A 404 error code indicates that the page cannot be found on a server. Often this is overlooked, as it's not a very common occurrence but all too often websites won’t make it very clear what has happened nor how to really fix it. Ebay’s 404 page is a great example of how it should be done. There is no mention of the code 404 insight - to the average user this just looks like another landing page. It provides the user with a clear explanation of what has happened, a call to action that will take you to the home page, and they masterfully use is as an opportunity to sell you more things!
10. Help and documentation
Even though it is better if the system can be used without documentation, it may be necessary to provide help and documentation. Any such information should be easy to search, focused on the user's task, list concrete steps to be carried out, and not be too large.

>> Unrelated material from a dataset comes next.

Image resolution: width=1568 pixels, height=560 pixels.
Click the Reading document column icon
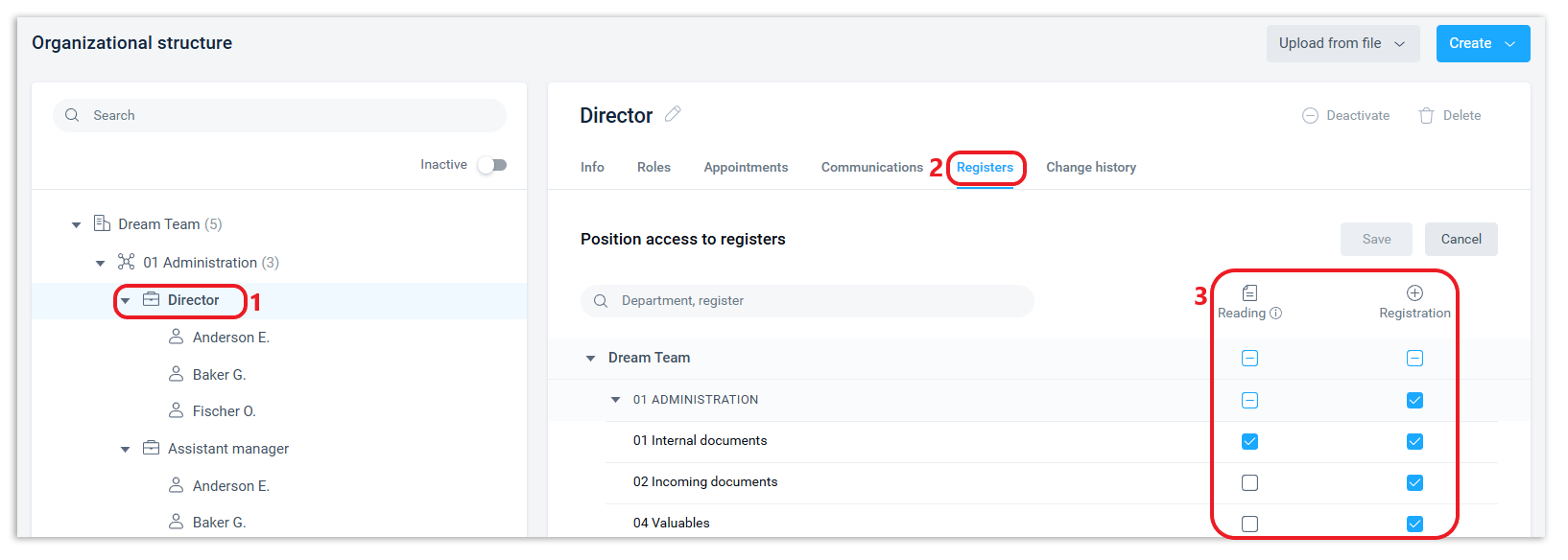click(x=1249, y=293)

For our new product Forward Advances we added an FAQs page. It's not a hugely complicated product but there are questions that crop up often, so it's a quick and easy to surface this information. By phrasing it as a question the user will be able to quickly know if it's what they are looking for. It also allows us to track what is commonly being asked and help improve the messaging on the site.
You will no doubt be heavily invested in your designs but it's important to remain objective, in the interest of creating an intuitive and usable site. Following a set of heuristics will give you a framework from which you can analyse your designs and your site in a constructive way.
Whilst usability is all about making things slicker and easier for the user it's important not to forget the differentiated experience you are trying to create for your users. You may run into situations where brand experience will trump sticking strictly to usability heuristics, and that's OK. And as always, you don't know that you've made the right decision, until you test it. So, test, test test.